• SUPPLIED DATA
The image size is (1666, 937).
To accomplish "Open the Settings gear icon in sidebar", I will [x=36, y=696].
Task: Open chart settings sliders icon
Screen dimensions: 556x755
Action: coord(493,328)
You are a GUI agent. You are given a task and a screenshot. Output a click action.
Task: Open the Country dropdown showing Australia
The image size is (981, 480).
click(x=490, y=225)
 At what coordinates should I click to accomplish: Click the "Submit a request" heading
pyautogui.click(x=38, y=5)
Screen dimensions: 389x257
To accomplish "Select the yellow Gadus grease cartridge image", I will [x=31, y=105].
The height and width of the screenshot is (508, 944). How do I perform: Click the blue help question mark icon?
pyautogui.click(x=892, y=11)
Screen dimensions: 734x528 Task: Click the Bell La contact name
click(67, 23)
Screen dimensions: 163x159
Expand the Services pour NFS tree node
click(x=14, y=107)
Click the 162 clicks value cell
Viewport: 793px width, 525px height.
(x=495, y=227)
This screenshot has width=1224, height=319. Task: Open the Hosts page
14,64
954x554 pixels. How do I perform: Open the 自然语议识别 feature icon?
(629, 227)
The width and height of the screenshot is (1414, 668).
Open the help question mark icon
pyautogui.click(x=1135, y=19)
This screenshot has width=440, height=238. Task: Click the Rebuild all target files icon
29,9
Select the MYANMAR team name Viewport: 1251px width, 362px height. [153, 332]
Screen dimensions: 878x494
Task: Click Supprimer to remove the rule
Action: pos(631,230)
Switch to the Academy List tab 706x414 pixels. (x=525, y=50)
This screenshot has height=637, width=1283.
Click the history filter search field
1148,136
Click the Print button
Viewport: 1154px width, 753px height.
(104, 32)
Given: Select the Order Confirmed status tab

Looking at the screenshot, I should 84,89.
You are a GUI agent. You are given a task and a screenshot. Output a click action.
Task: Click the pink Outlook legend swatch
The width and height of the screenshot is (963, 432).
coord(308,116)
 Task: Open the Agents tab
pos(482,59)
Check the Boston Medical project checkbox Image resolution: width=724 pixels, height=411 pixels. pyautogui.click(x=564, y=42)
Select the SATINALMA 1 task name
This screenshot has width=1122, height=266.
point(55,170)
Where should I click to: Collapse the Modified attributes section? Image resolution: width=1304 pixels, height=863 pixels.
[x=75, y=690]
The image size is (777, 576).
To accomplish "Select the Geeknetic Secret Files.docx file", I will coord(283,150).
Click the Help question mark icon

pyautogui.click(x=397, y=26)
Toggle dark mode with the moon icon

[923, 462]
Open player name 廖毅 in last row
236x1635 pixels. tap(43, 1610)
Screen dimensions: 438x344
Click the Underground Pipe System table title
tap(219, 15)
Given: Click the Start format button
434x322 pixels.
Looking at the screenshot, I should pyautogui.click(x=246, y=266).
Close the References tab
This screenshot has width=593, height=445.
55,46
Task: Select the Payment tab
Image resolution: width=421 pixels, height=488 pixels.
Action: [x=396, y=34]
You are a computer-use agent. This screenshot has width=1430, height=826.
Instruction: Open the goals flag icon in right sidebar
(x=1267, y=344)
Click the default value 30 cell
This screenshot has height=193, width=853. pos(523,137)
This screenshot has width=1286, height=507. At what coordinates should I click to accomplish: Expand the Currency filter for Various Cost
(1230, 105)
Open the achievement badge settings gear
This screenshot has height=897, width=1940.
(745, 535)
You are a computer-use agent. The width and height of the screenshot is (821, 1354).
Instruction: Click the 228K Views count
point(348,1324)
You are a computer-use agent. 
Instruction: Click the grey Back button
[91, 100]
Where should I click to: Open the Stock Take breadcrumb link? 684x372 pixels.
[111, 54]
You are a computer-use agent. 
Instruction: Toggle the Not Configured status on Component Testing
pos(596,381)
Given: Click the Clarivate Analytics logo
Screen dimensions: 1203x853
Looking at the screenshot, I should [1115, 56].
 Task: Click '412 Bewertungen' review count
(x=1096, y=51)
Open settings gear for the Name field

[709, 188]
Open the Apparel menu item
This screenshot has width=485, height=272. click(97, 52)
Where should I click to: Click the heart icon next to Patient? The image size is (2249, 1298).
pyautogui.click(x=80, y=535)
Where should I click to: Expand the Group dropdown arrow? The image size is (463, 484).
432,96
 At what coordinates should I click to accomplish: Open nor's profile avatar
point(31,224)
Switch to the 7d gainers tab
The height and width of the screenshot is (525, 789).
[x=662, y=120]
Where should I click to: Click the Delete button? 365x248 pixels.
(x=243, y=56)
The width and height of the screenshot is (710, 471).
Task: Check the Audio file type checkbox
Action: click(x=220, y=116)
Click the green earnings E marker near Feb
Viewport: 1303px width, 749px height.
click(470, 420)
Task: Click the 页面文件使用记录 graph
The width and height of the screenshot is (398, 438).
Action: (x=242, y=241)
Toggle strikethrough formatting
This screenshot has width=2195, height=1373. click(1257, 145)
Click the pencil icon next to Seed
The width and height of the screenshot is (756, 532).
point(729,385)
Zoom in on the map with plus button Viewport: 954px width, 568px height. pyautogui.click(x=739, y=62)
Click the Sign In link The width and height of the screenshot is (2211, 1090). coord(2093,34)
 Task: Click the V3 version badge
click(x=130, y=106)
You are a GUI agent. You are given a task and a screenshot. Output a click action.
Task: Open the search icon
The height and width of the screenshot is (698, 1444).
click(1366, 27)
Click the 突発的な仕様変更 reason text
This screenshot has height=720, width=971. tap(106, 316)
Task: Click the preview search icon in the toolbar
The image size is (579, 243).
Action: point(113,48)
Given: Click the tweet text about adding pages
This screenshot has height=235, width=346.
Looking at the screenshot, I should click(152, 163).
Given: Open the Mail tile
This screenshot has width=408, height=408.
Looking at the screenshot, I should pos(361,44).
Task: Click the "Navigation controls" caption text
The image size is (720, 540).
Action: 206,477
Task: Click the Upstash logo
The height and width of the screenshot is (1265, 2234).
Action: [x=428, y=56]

• EXERCISE DESCRIPTION
Lay out the lines above as a Markdown table with the columns Row and Line. Put a row number in Row and one line in Line, and leave out blank lines.

• RESULT OF THIS TASK
| Row | Line |
|---|---|
| 1 | The image size is (1666, 937). |
| 2 | To accomplish "Open the Settings gear icon in sidebar", I will [x=36, y=696]. |
| 3 | Task: Open chart settings sliders icon |
| 4 | Screen dimensions: 556x755 |
| 5 | Action: coord(493,328) |
| 6 | You are a GUI agent. You are given a task and a screenshot. Output a click action. |
| 7 | Task: Open the Country dropdown showing Australia |
| 8 | The image size is (981, 480). |
| 9 | click(x=490, y=225) |
| 10 |  At what coordinates should I click to accomplish: Click the "Submit a request" heading |
| 11 | pyautogui.click(x=38, y=5) |
| 12 | Screen dimensions: 389x257 |
| 13 | To accomplish "Select the yellow Gadus grease cartridge image", I will [x=31, y=105]. |
| 14 | The height and width of the screenshot is (508, 944). How do I perform: Click the blue help question mark icon? |
| 15 | pyautogui.click(x=892, y=11) |
| 16 | Screen dimensions: 734x528 Task: Click the Bell La contact name |
| 17 | click(67, 23) |
| 18 | Screen dimensions: 163x159 |
| 19 | Expand the Services pour NFS tree node |
| 20 | click(x=14, y=107) |
| 21 | Click the 162 clicks value cell |
| 22 | Viewport: 793px width, 525px height. |
| 23 | (x=495, y=227) |
| 24 | This screenshot has width=1224, height=319. Task: Open the Hosts page |
| 25 | 14,64 |
| 26 | 954x554 pixels. How do I perform: Open the 自然语议识别 feature icon? |
| 27 | (629, 227) |
| 28 | The width and height of the screenshot is (1414, 668). |
| 29 | Open the help question mark icon |
| 30 | pyautogui.click(x=1135, y=19) |
| 31 | This screenshot has width=440, height=238. Task: Click the Rebuild all target files icon |
| 32 | 29,9 |
| 33 | Select the MYANMAR team name Viewport: 1251px width, 362px height. [153, 332] |
| 34 | Screen dimensions: 878x494 |
| 35 | Task: Click Supprimer to remove the rule |
| 36 | Action: pos(631,230) |
| 37 | Switch to the Academy List tab 706x414 pixels. (x=525, y=50) |
| 38 | This screenshot has height=637, width=1283. |
| 39 | Click the history filter search field |
| 40 | 1148,136 |
| 41 | Click the Print button |
| 42 | Viewport: 1154px width, 753px height. |
| 43 | (104, 32) |
| 44 | Given: Select the Order Confirmed status tab |
| 45 | Looking at the screenshot, I should 84,89. |
| 46 | You are a GUI agent. You are given a task and a screenshot. Output a click action. |
| 47 | Task: Click the pink Outlook legend swatch |
| 48 | The width and height of the screenshot is (963, 432). |
| 49 | coord(308,116) |
| 50 |  Task: Open the Agents tab |
| 51 | pos(482,59) |
| 52 | Check the Boston Medical project checkbox Image resolution: width=724 pixels, height=411 pixels. pyautogui.click(x=564, y=42) |
| 53 | Select the SATINALMA 1 task name |
| 54 | This screenshot has width=1122, height=266. |
| 55 | point(55,170) |
| 56 | Where should I click to: Collapse the Modified attributes section? Image resolution: width=1304 pixels, height=863 pixels. |
| 57 | [x=75, y=690] |
| 58 | The image size is (777, 576). |
| 59 | To accomplish "Select the Geeknetic Secret Files.docx file", I will coord(283,150). |
| 60 | Click the Help question mark icon |
| 61 | pyautogui.click(x=397, y=26) |
| 62 | Toggle dark mode with the moon icon |
| 63 | [923, 462] |
| 64 | Open player name 廖毅 in last row |
| 65 | 236x1635 pixels. tap(43, 1610) |
| 66 | Screen dimensions: 438x344 |
| 67 | Click the Underground Pipe System table title |
| 68 | tap(219, 15) |
| 69 | Given: Click the Start format button |
| 70 | 434x322 pixels. |
| 71 | Looking at the screenshot, I should pyautogui.click(x=246, y=266). |
| 72 | Close the References tab |
| 73 | This screenshot has width=593, height=445. |
| 74 | 55,46 |
| 75 | Task: Select the Payment tab |
| 76 | Image resolution: width=421 pixels, height=488 pixels. |
| 77 | Action: [x=396, y=34] |
| 78 | You are a computer-use agent. This screenshot has width=1430, height=826. |
| 79 | Instruction: Open the goals flag icon in right sidebar |
| 80 | (x=1267, y=344) |
| 81 | Click the default value 30 cell |
| 82 | This screenshot has height=193, width=853. pos(523,137) |
| 83 | This screenshot has width=1286, height=507. At what coordinates should I click to accomplish: Expand the Currency filter for Various Cost |
| 84 | (1230, 105) |
| 85 | Open the achievement badge settings gear |
| 86 | This screenshot has height=897, width=1940. |
| 87 | (745, 535) |
| 88 | You are a computer-use agent. The width and height of the screenshot is (821, 1354). |
| 89 | Instruction: Click the 228K Views count |
| 90 | point(348,1324) |
| 91 | You are a computer-use agent.  |
| 92 | Instruction: Click the grey Back button |
| 93 | [91, 100] |
| 94 | Where should I click to: Open the Stock Take breadcrumb link? 684x372 pixels. |
| 95 | [111, 54] |
| 96 | You are a computer-use agent.  |
| 97 | Instruction: Toggle the Not Configured status on Component Testing |
| 98 | pos(596,381) |
| 99 | Given: Click the Clarivate Analytics logo |
| 100 | Screen dimensions: 1203x853 |
| 101 | Looking at the screenshot, I should [1115, 56]. |
| 102 |  Task: Click '412 Bewertungen' review count |
| 103 | (x=1096, y=51) |
| 104 | Open settings gear for the Name field |
| 105 | [709, 188] |
| 106 | Open the Apparel menu item |
| 107 | This screenshot has width=485, height=272. click(97, 52) |
| 108 | Where should I click to: Click the heart icon next to Patient? The image size is (2249, 1298). |
| 109 | pyautogui.click(x=80, y=535) |
| 110 | Where should I click to: Expand the Group dropdown arrow? The image size is (463, 484). |
| 111 | 432,96 |
| 112 |  At what coordinates should I click to accomplish: Open nor's profile avatar |
| 113 | point(31,224) |
| 114 | Switch to the 7d gainers tab |
| 115 | The height and width of the screenshot is (525, 789). |
| 116 | [x=662, y=120] |
| 117 | Where should I click to: Click the Delete button? 365x248 pixels. |
| 118 | (x=243, y=56) |
| 119 | The width and height of the screenshot is (710, 471). |
| 120 | Task: Check the Audio file type checkbox |
| 121 | Action: click(x=220, y=116) |
| 122 | Click the green earnings E marker near Feb |
| 123 | Viewport: 1303px width, 749px height. |
| 124 | click(470, 420) |
| 125 | Task: Click the 页面文件使用记录 graph |
| 126 | The width and height of the screenshot is (398, 438). |
| 127 | Action: (x=242, y=241) |
| 128 | Toggle strikethrough formatting |
| 129 | This screenshot has width=2195, height=1373. click(1257, 145) |
| 130 | Click the pencil icon next to Seed |
| 131 | The width and height of the screenshot is (756, 532). |
| 132 | point(729,385) |
| 133 | Zoom in on the map with plus button Viewport: 954px width, 568px height. pyautogui.click(x=739, y=62) |
| 134 | Click the Sign In link The width and height of the screenshot is (2211, 1090). coord(2093,34) |
| 135 |  Task: Click the V3 version badge |
| 136 | click(x=130, y=106) |
| 137 | You are a GUI agent. You are given a task and a screenshot. Output a click action. |
| 138 | Task: Open the search icon |
| 139 | The height and width of the screenshot is (698, 1444). |
| 140 | click(1366, 27) |
| 141 | Click the 突発的な仕様変更 reason text |
| 142 | This screenshot has height=720, width=971. tap(106, 316) |
| 143 | Task: Click the preview search icon in the toolbar |
| 144 | The image size is (579, 243). |
| 145 | Action: point(113,48) |
| 146 | Given: Click the tweet text about adding pages |
| 147 | This screenshot has height=235, width=346. |
| 148 | Looking at the screenshot, I should click(152, 163). |
| 149 | Given: Open the Mail tile |
| 150 | This screenshot has width=408, height=408. |
| 151 | Looking at the screenshot, I should pos(361,44). |
| 152 | Task: Click the "Navigation controls" caption text |
| 153 | The image size is (720, 540). |
| 154 | Action: 206,477 |
| 155 | Task: Click the Upstash logo |
| 156 | The height and width of the screenshot is (1265, 2234). |
| 157 | Action: [x=428, y=56] |